You don't need "safe harbor" to test software you install on your own machine (which is what Crowdstrike is), and if you're testing someone else's server, you'd better have permission already.
The problem is with the publishing part. It's pretty unclear - to me at least - what the legal status of publishing 0days is around the world. In the USA, I'd expect it to be protected by free speech, but even then I wouldn't be 100% sure.
Publishing vulnerabilities in the US is protected speech. You get in trouble with disclosing vulnerabilities in the US in four ways, ordered from most to least common:
1. You tested someone else's servers, and not software running on your own computer, and you didn't get permission or adhere to the rules of engagement the target established. Now you're not a researcher, you're an intruder, subject to CFAA. There's a bright line in US law between your computer and someone else's computer.
2. You tested software running on your own computer, but you acquired that software by agreeing to a contract prohibiting research, reverse engineering, or disclosure (ie: any NDA). Now you've violated a contract, and can be sued civilly for doing so. This comes up a fair bit when testing stuff on behalf of big enterprises, where all the software acquisitions come with big, enforceable contracts. I've had to cave a bunch of times on disclosures because of this; most memorably, I got locked in a vendor's suite at Black Hat an hour before my talk redacting things, because that vendor had a binding contract with my consulting client.
3. You were wrong about the vulnerability, or it could plausibly be argued that you were wrong, and you made a big stink about it. You're still a researcher, but you've also possibly defamed the target, which is a tort that you can be sued for.
4. You disclosed a vulnerability that you'd previously leaked, or provided exploit tooling regarding, to a criminal enterprise. Now you're not a researcher, you're an accomplice to the criminal enterprise. This has come up with people writing exploits for carding rings --- they weren't (or couldn't be proved to be) carders themselves, but they explicitly and knowingly enabled the carding.
As you can see, disclosing vulnerabilities isn't the least scary thing you can do with speech in the US, but it's not that much more scary than, say, leaving a nasty Yelp review for a dentist's office (something that also gets people sued). Just (a) don't test servers and (b) don't give secret bugs to organized criminals.
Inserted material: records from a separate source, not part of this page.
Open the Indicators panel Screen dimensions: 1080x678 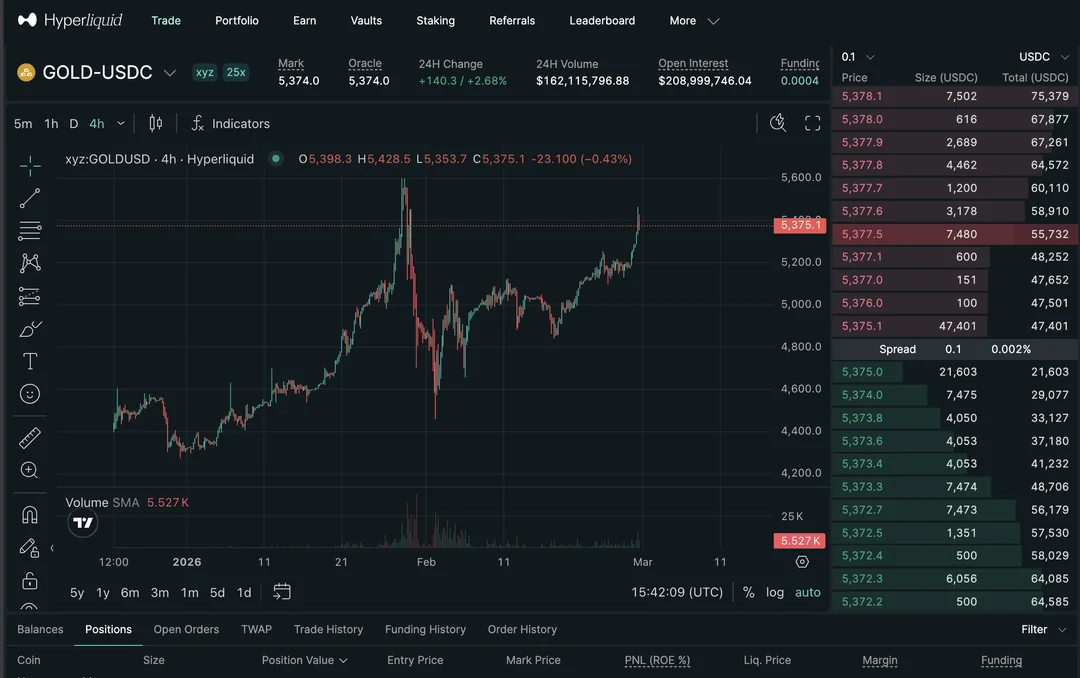tap(230, 124)
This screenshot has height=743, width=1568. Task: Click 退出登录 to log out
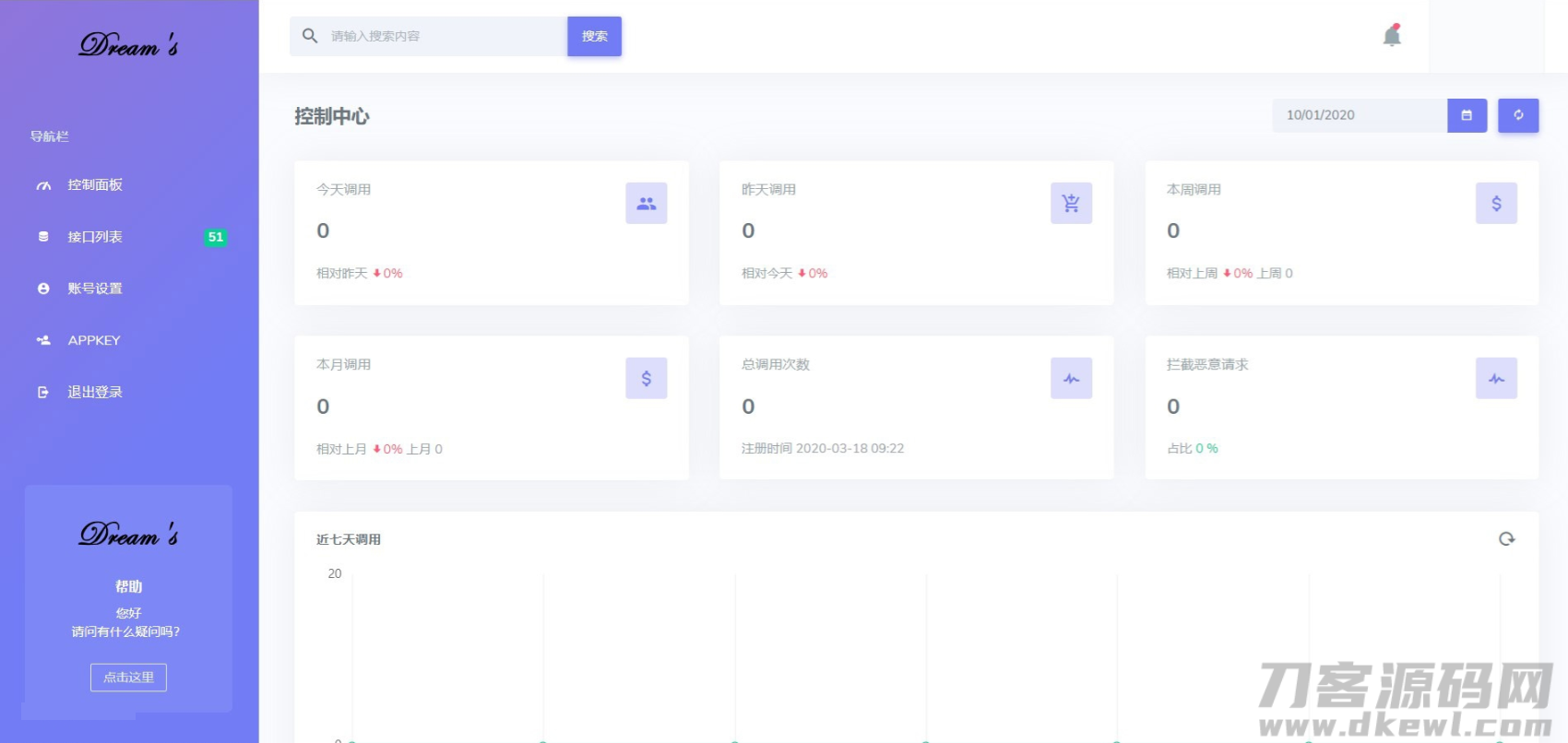coord(94,392)
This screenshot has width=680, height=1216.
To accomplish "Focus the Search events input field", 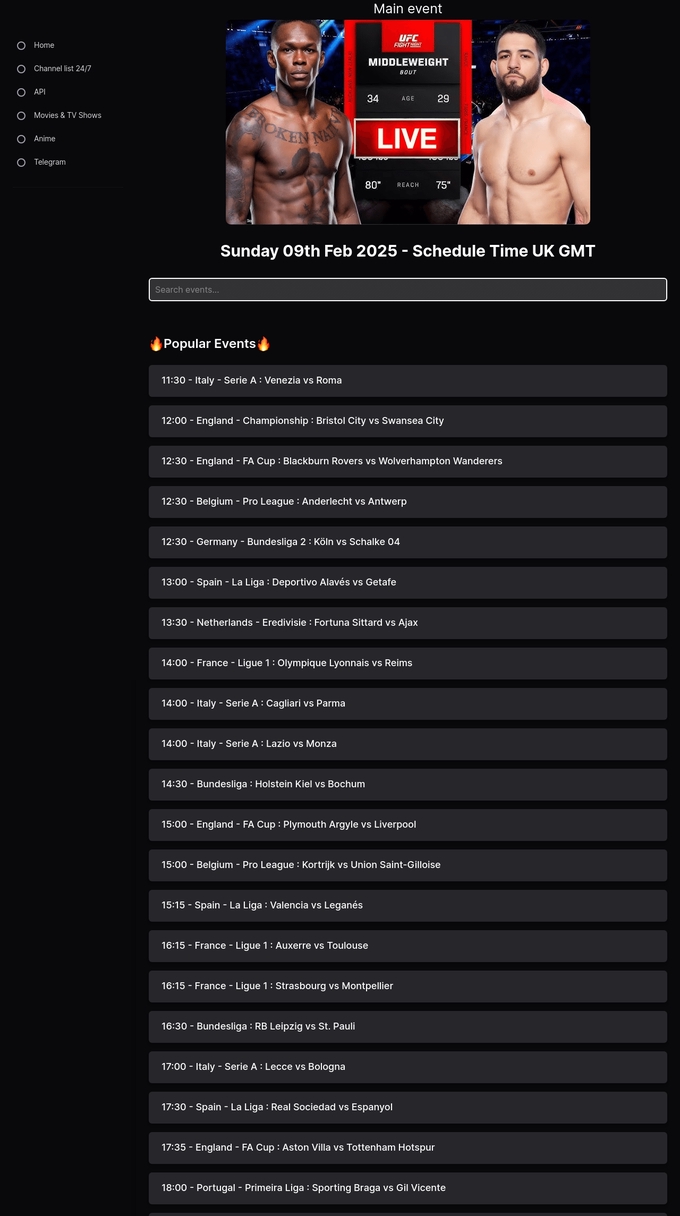I will [x=408, y=289].
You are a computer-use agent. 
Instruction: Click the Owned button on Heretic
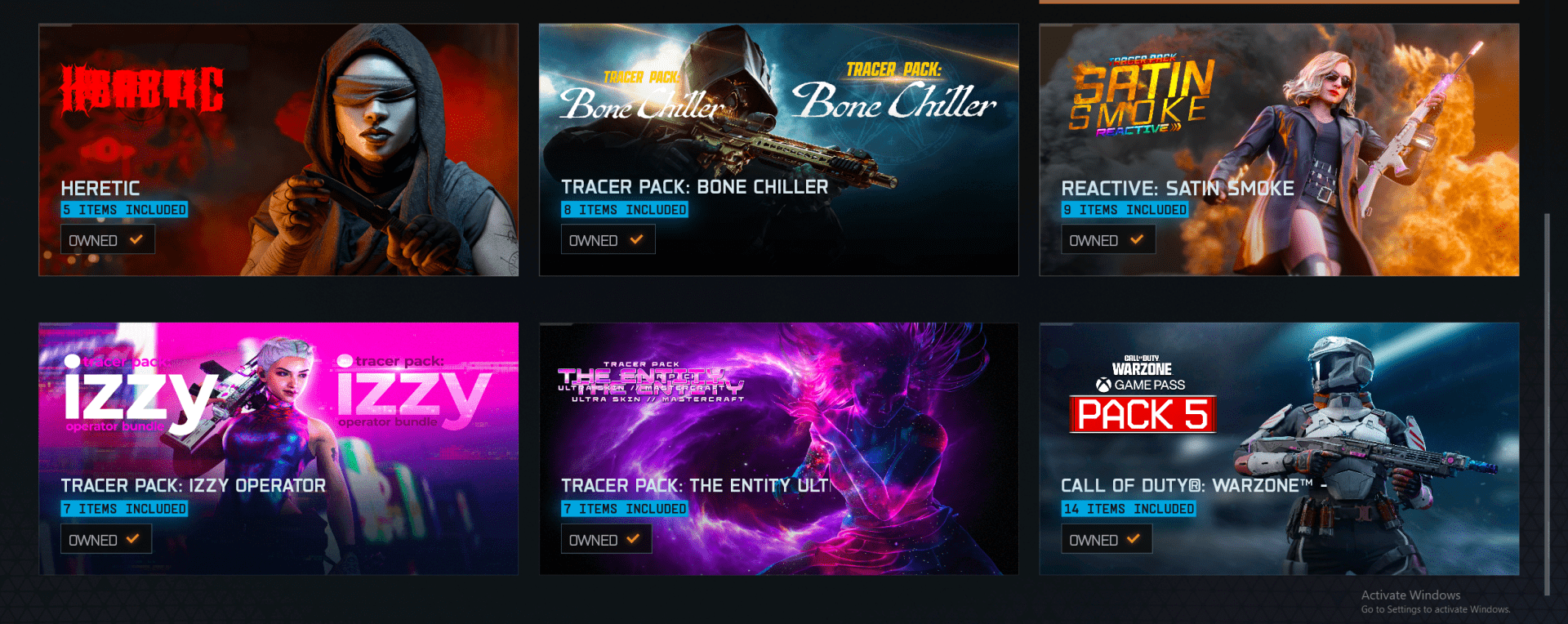107,240
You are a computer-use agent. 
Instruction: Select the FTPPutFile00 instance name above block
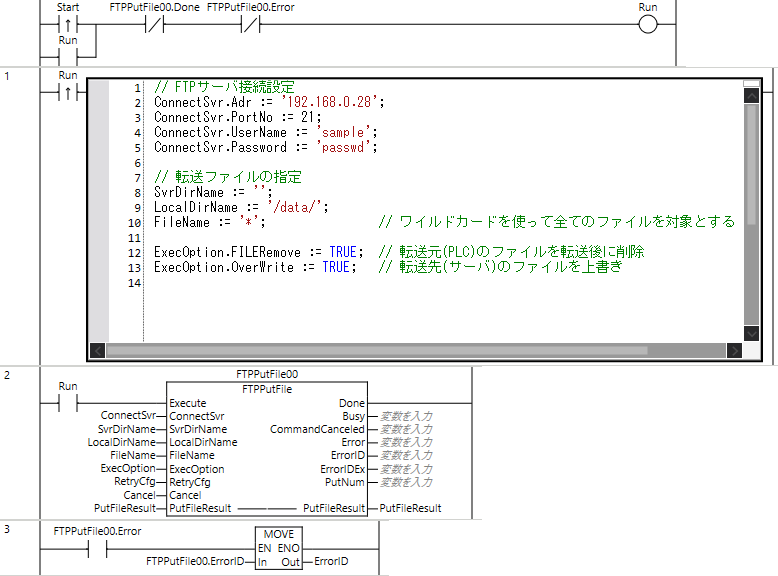267,373
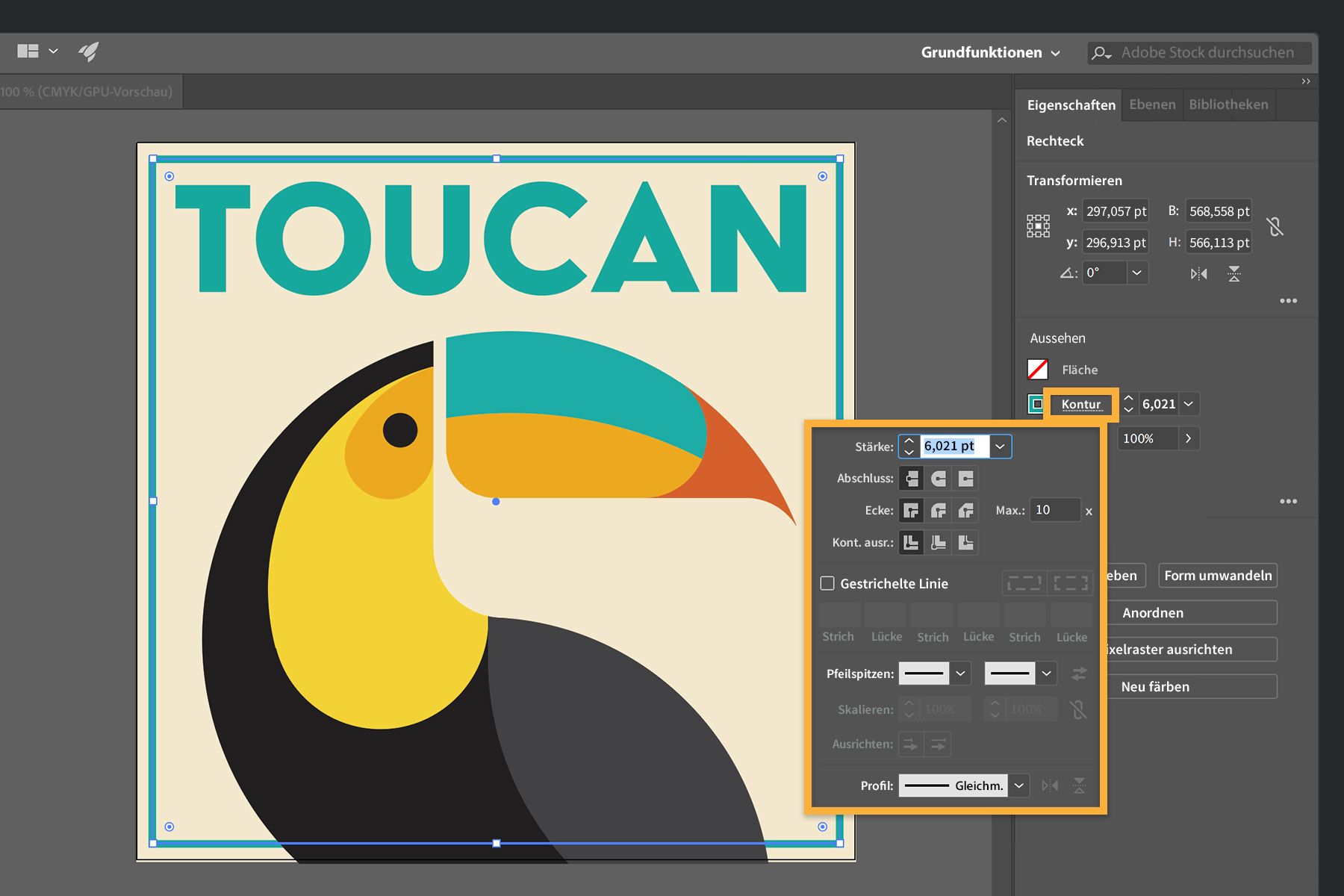Align stroke to outside icon
This screenshot has height=896, width=1344.
(x=966, y=543)
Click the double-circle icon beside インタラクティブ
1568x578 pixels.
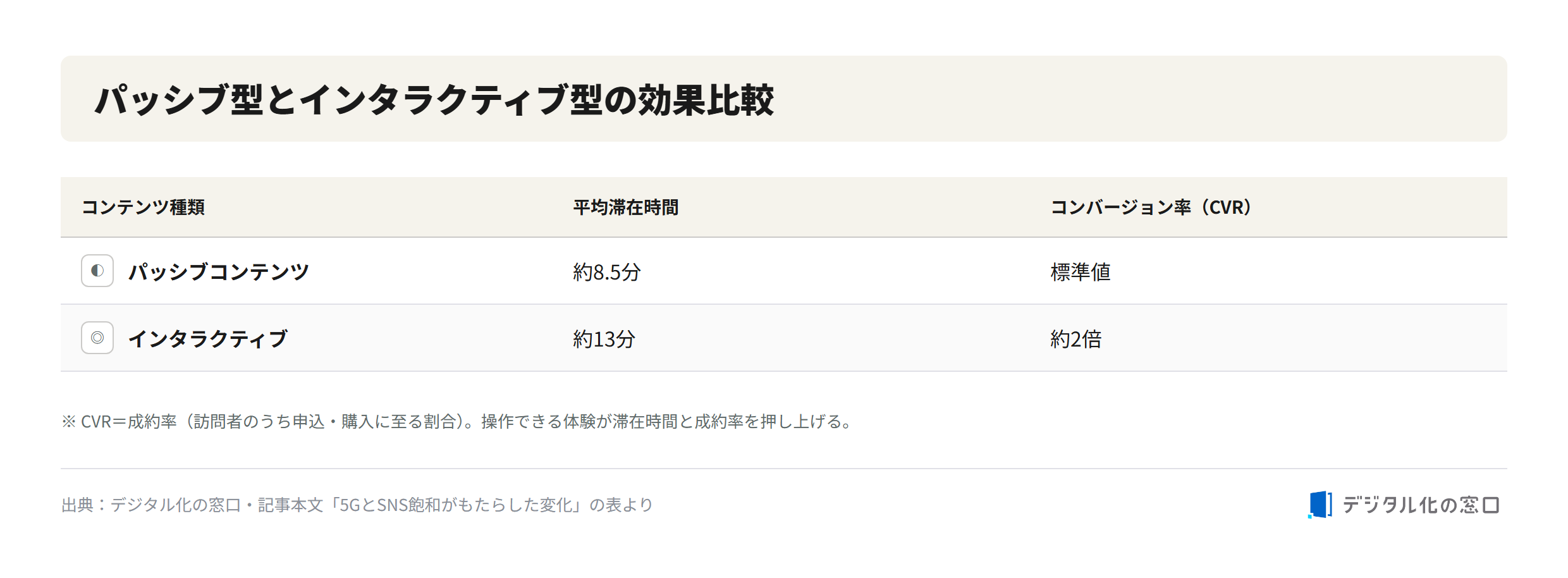97,338
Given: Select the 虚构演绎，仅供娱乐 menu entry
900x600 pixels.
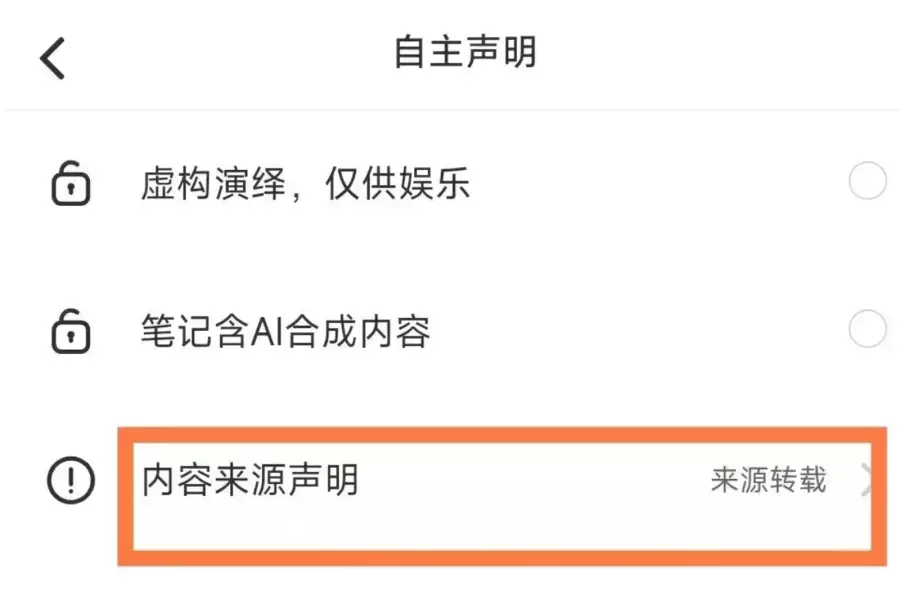Looking at the screenshot, I should coord(305,184).
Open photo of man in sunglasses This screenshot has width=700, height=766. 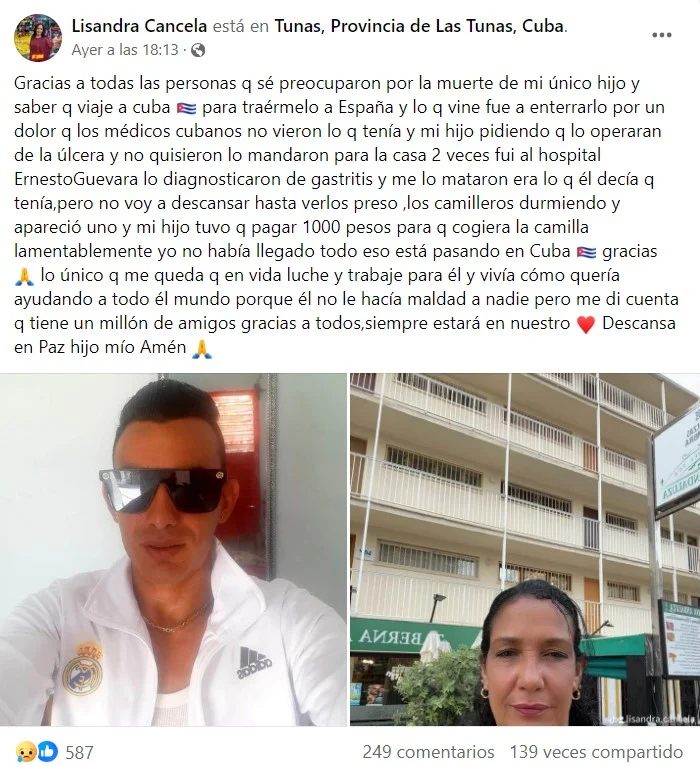173,550
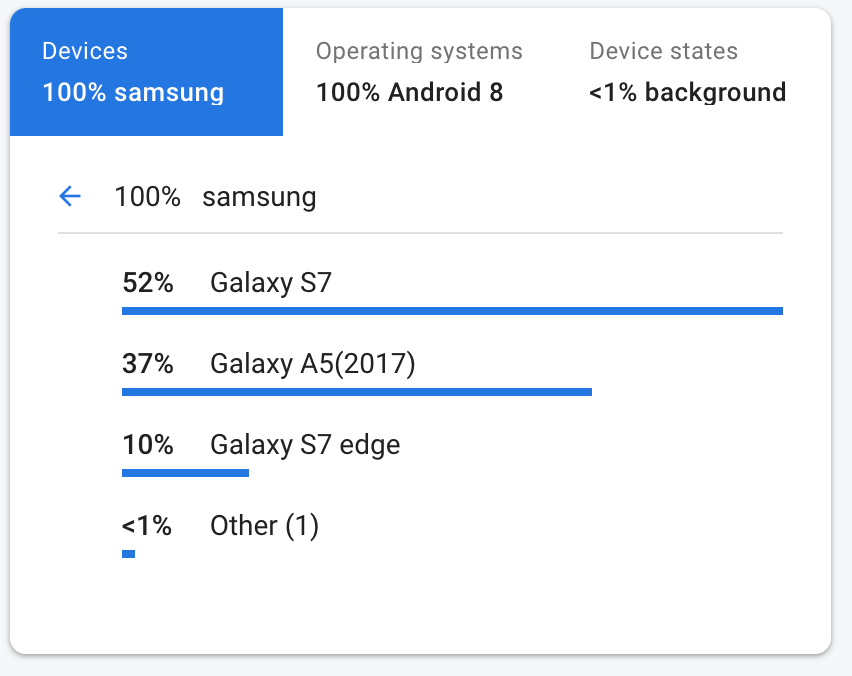Select the Galaxy A5(2017) device label
852x676 pixels.
tap(312, 365)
Excellent breakdown! The reason I was thinking of safe harbor is that most bug bounties tend to explicitly grant permission to folks participating in the program. It’s usually walled off by some scoping criteria but it’s part of the deal.
The thing that seems a little iffy for me with crowdstrike is that it’s an agent that calls back to services. It seems plausible that I could unintentionally break something in their environment while testing their software.
I like how you wrapped it up though and totally agree.